[Start of section]

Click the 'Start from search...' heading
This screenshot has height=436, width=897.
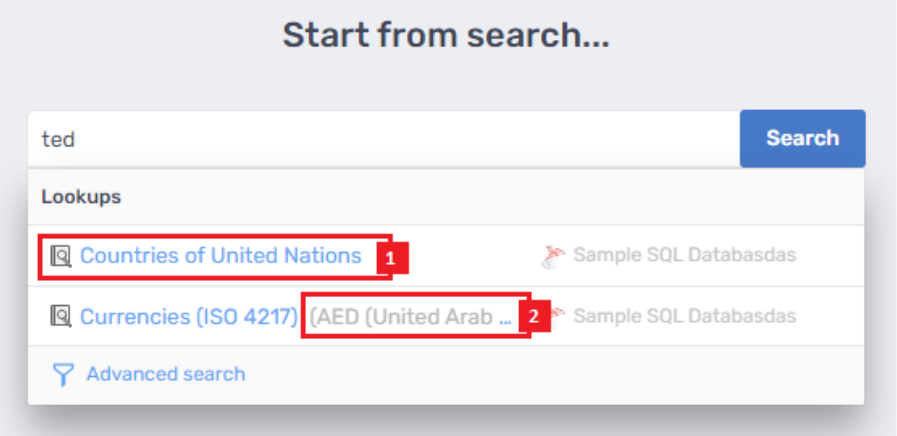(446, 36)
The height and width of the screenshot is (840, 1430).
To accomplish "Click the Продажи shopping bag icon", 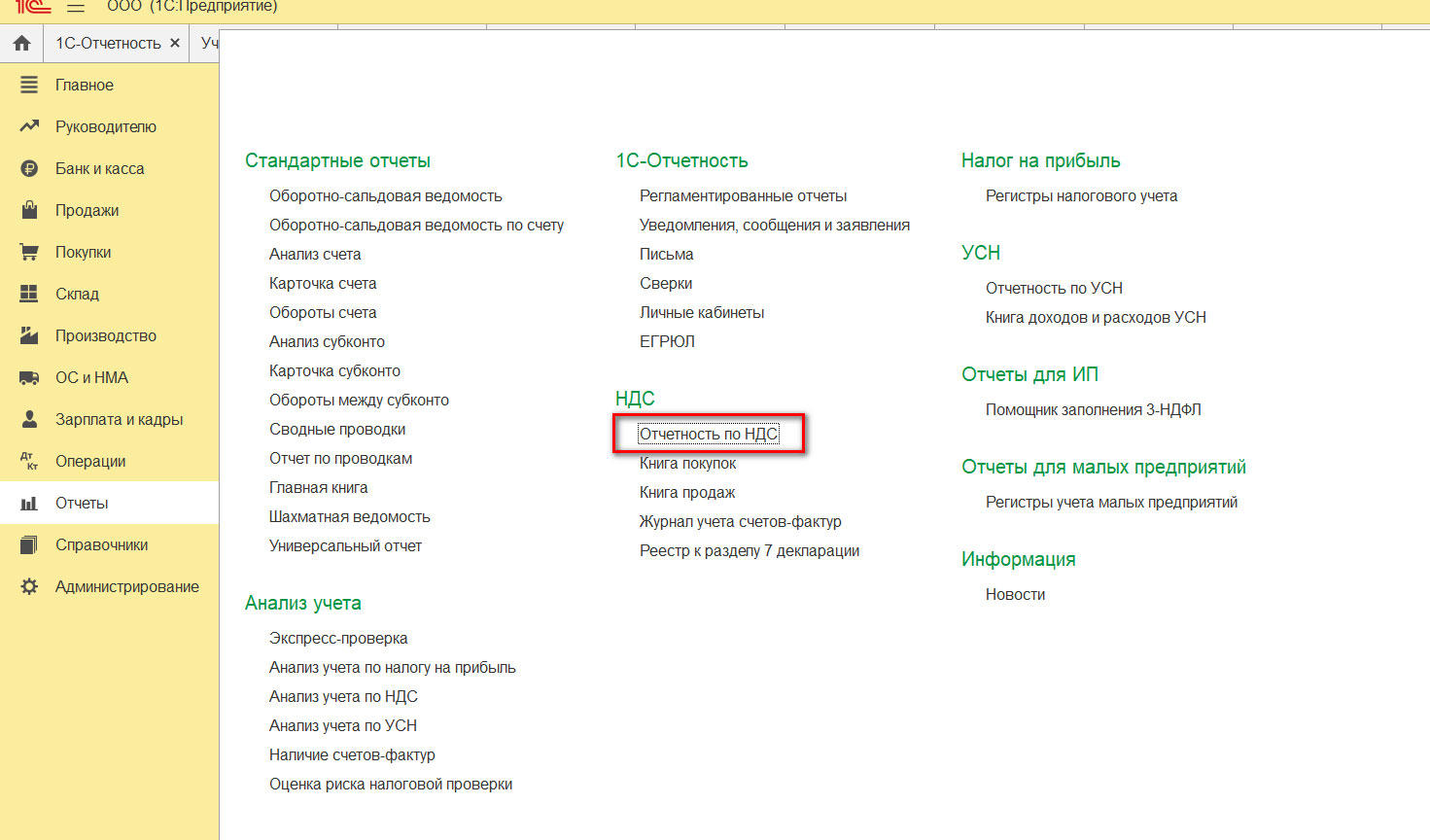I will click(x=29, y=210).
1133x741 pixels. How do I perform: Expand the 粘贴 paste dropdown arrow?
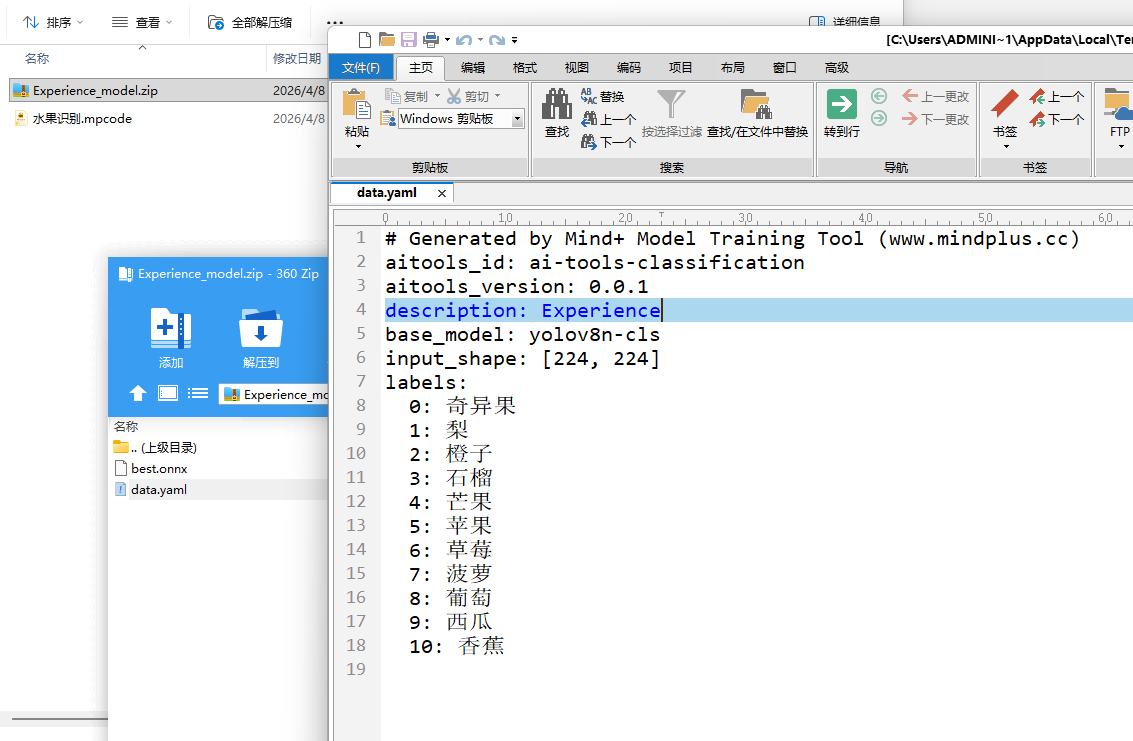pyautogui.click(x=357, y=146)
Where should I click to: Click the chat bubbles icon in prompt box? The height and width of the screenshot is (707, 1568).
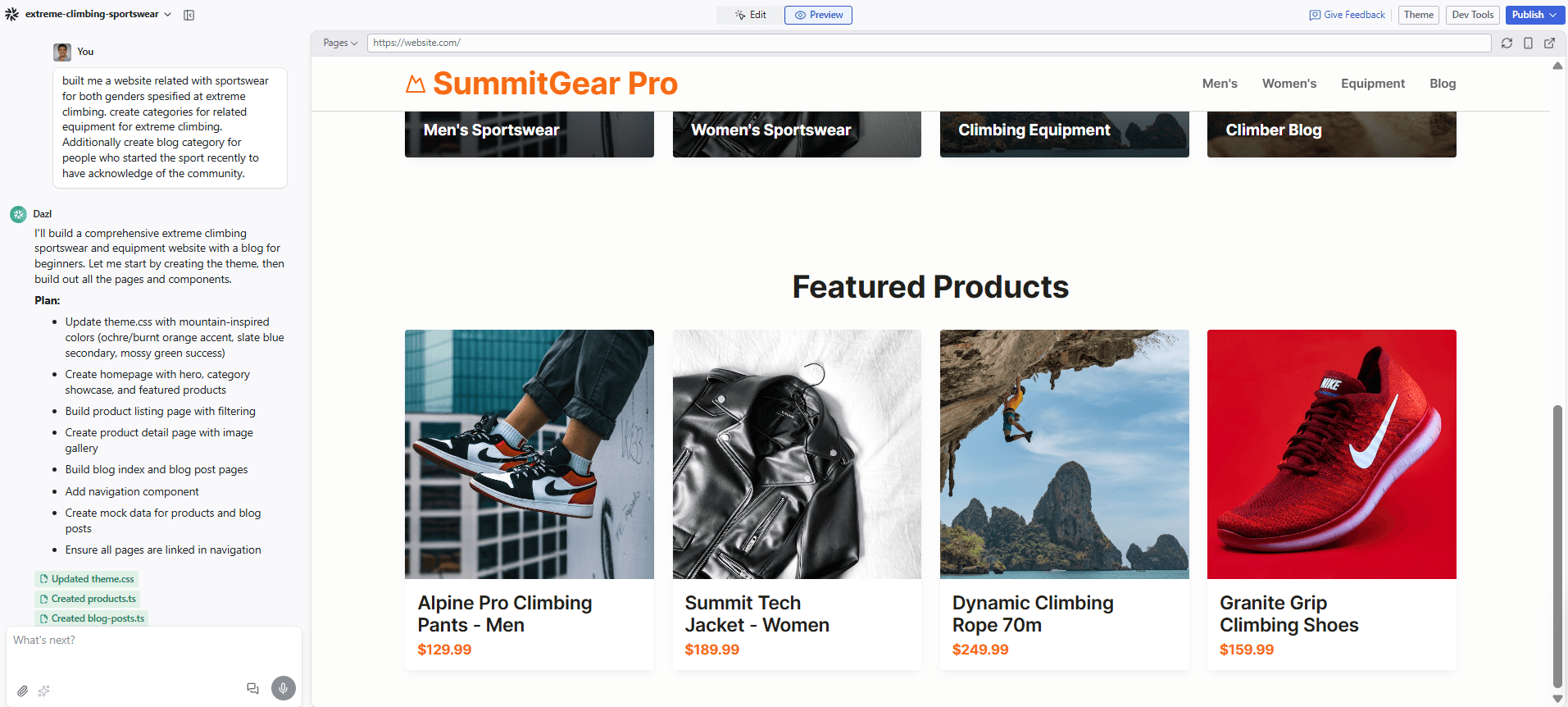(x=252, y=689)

[End of section]

All lines above between the line that contains "1133x741 pixels. How" and the last line of the entries, both included, must be transcribed exactly. No pictures are to appear.

1133x741 pixels. How do I perform: Expand the 粘贴 paste dropdown arrow?
pyautogui.click(x=357, y=146)
Where should I click to: Click the chat bubbles icon in prompt box? The height and width of the screenshot is (707, 1568).
(x=252, y=689)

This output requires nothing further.